We ordered our Tesla 3 in September 2021. We then ordered a ton of accessories from the Tesla Store but could not get the HomeLink until we received the car. We picked up our car November 16th 2021. As soon as we got back home we tried to order the HomeLink but the payment was rejected. We waited a couple of days to ensure the car had been transfer in the Tesla system. Again we tried to order but payment was again rejected. We tried adding cards but system would not save any new cards. I finally called our credit card company and they said that they had approved the order ten times but Tesla was refusing to take the order. We called Tesla and got the run around for several hours but finally got someone that knew something about the ordering process. He tried to place the order and got the same results. He said he would investigate and text what he found out.
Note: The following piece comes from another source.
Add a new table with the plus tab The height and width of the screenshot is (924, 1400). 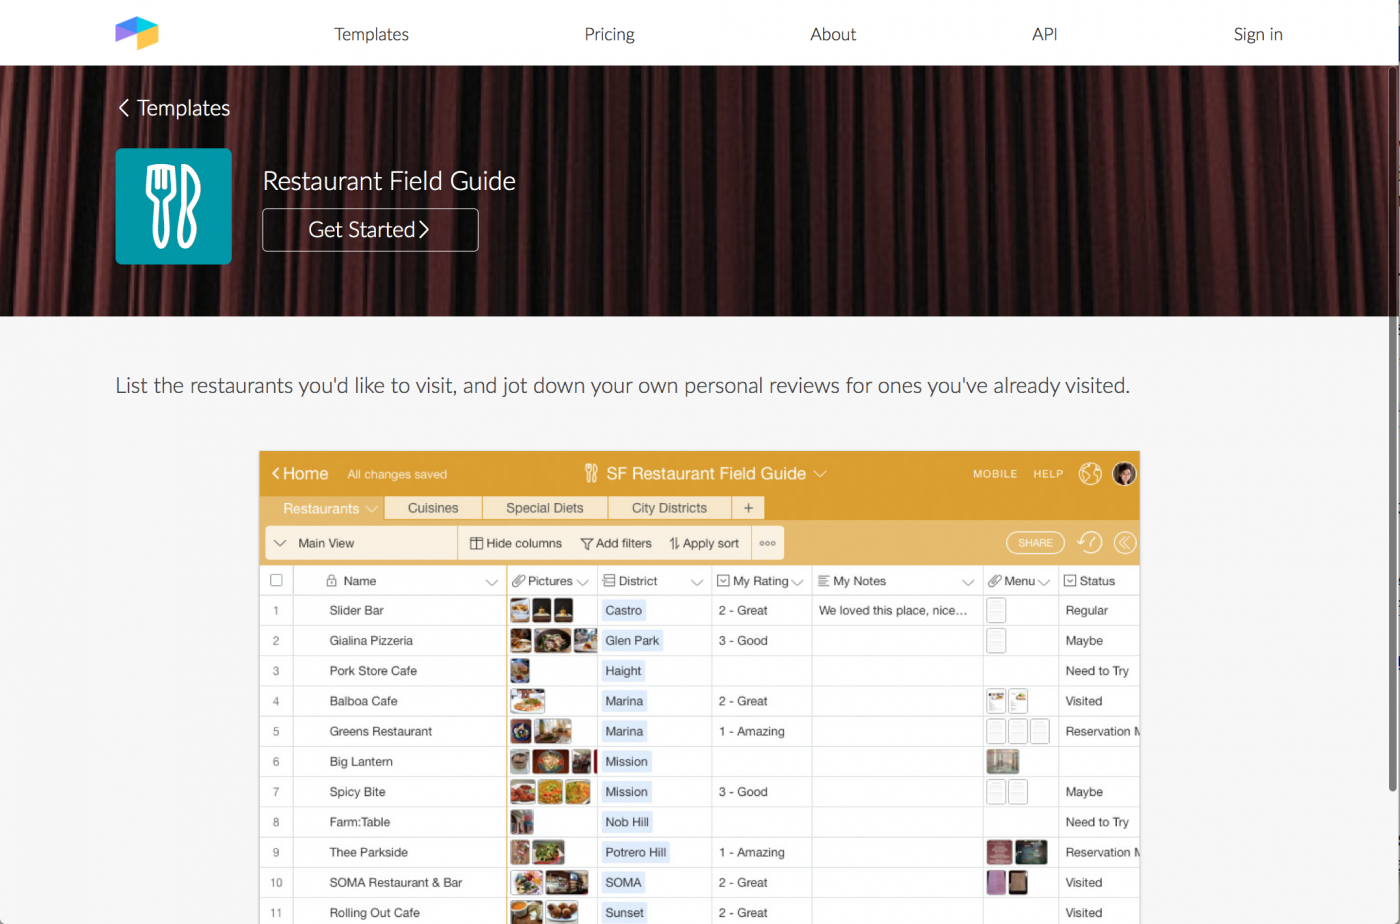click(x=748, y=508)
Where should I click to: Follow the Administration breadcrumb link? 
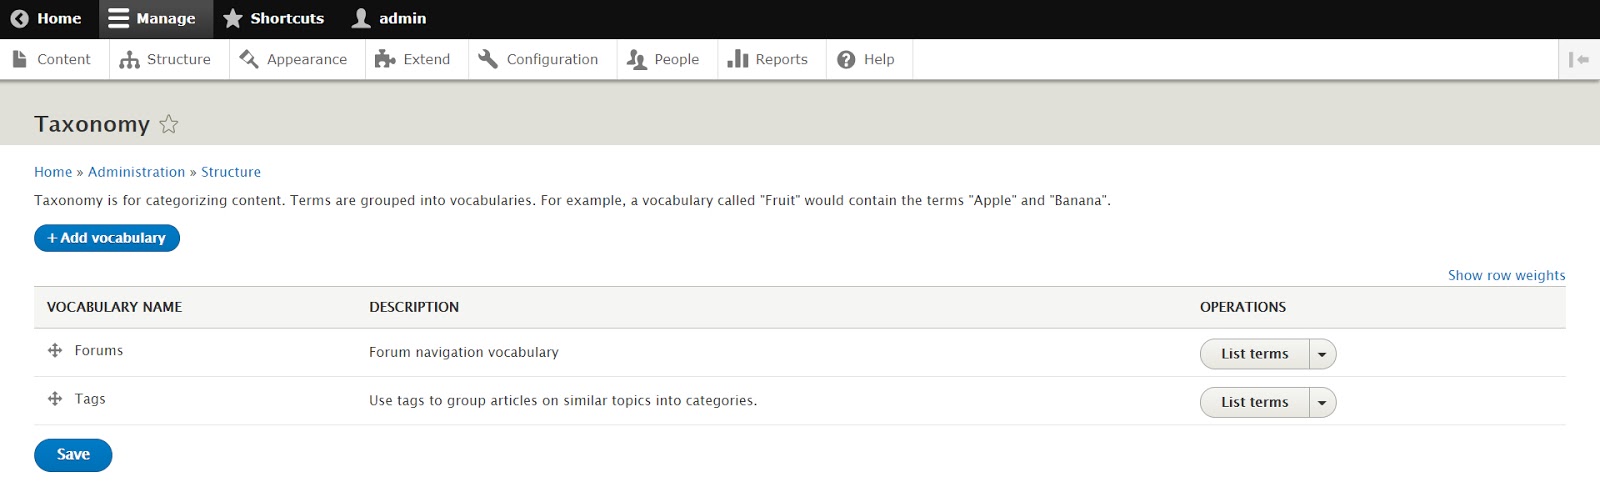pyautogui.click(x=136, y=172)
When the text arrived it said there was a problem on Tesla’s end and he would try to clear the problem.

All we want to do is order a damn HomeLink!
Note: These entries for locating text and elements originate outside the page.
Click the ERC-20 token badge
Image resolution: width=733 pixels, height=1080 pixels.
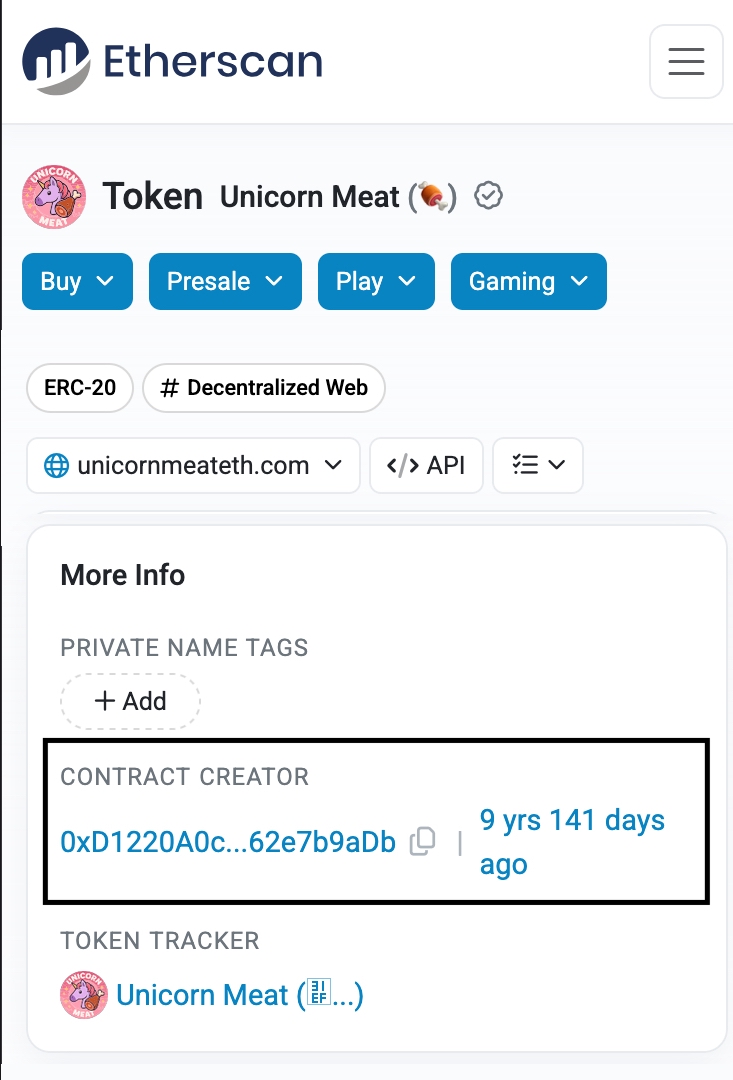click(x=79, y=388)
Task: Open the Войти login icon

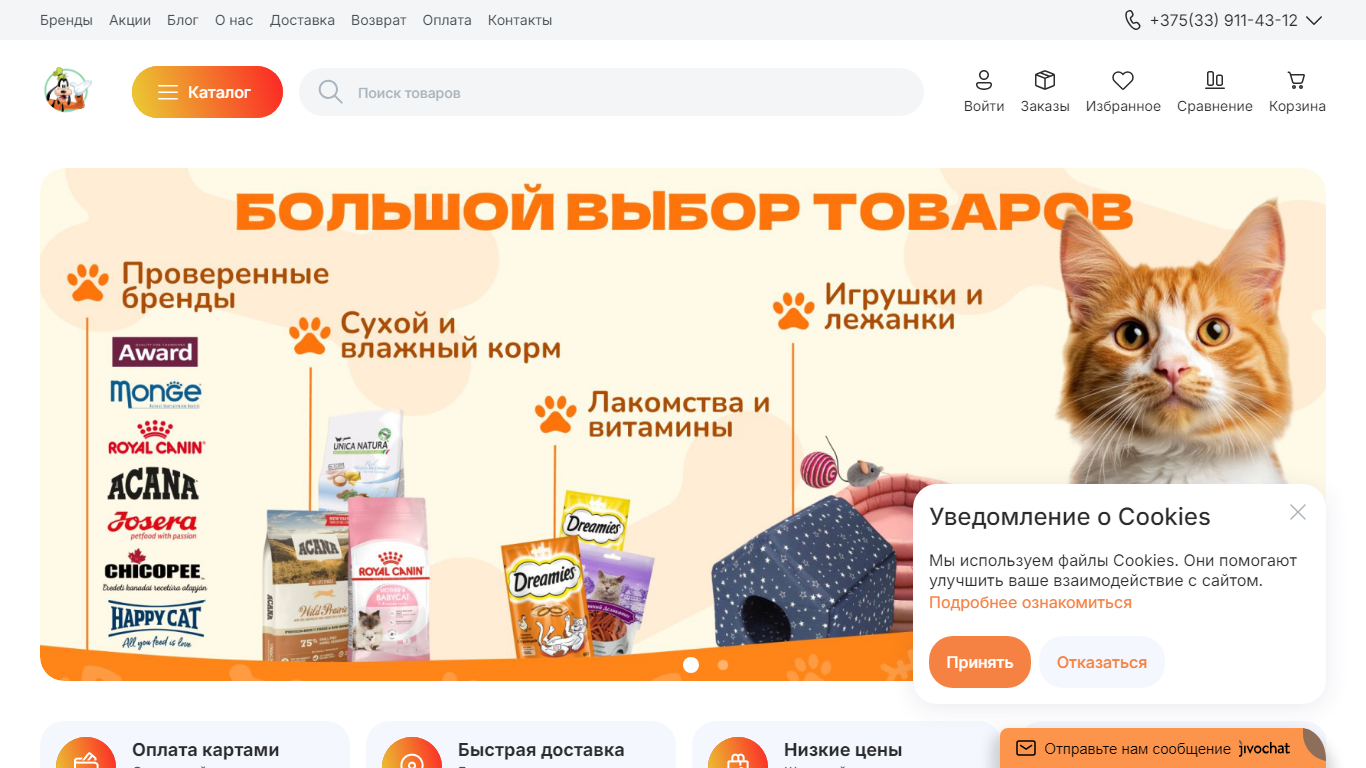Action: [984, 80]

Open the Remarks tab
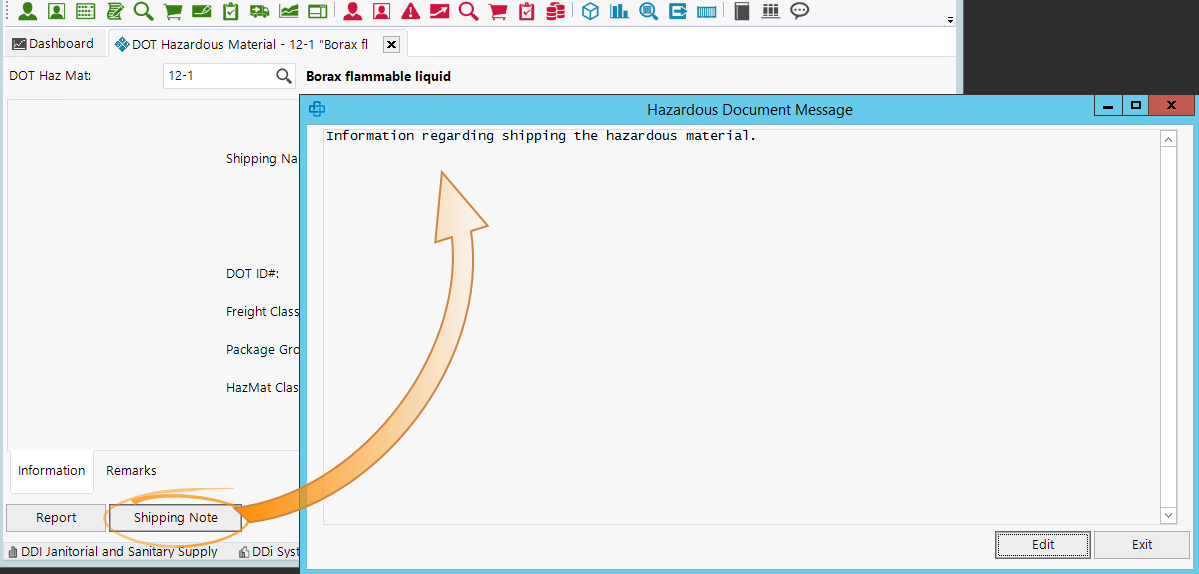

Has anyone else had a problem ordering from the Tesla Store lately, in particular the HomeLink. I am wondering if they have removed that option for the 2022 Teslas.

Any help appreciate.


----------



## garsh (Apr 4, 2016)

IIRC, Tesla will only sell you a homelink if you have a VIN. Perhaps that's the issue?


----------



## Allen13331 (Aug 18, 2021)

Thanks for the idea but we have had our Tesla for several days. Ironically I tried placing the order today and it worked just fine. It was a problem with the Tesla system. It only took me 15 attempts.


----------



## ggmum123 (11 mo ago)

Allen13331 said:


> We ordered our Tesla 3 in September 2021. We then ordered a ton of accessories from the Tesla Store but could not get the HomeLink until we received the car. We picked up our car November 16th 2021. As soon as we got back home we tried to order the HomeLink but the payment was rejected. We waited a couple of days to ensure the car had been transfer in the Tesla system. Again we tried to order but payment was again rejected. We tried adding cards but system would not save any new cards. I finally called our credit card company and they said that they had approved the order ten times but Tesla was refusing to take the order. We called Tesla and got the run around for several hours but finally got someone that knew something about the ordering process. He tried to place the order and got the same results. He said he would investigate and text what he found out. When the text arrived it said there was a problem on Tesla's end and he would try to clear the problem.
> 
> All we want to do is order a damn HomeLink!
> 
> ...


I'm having this exact same problem right now! I've used 4 different cards including credit cards I'm so irritated I'm ready to return the Tesla right now! Did you all ever get anywhere with getting it??


----------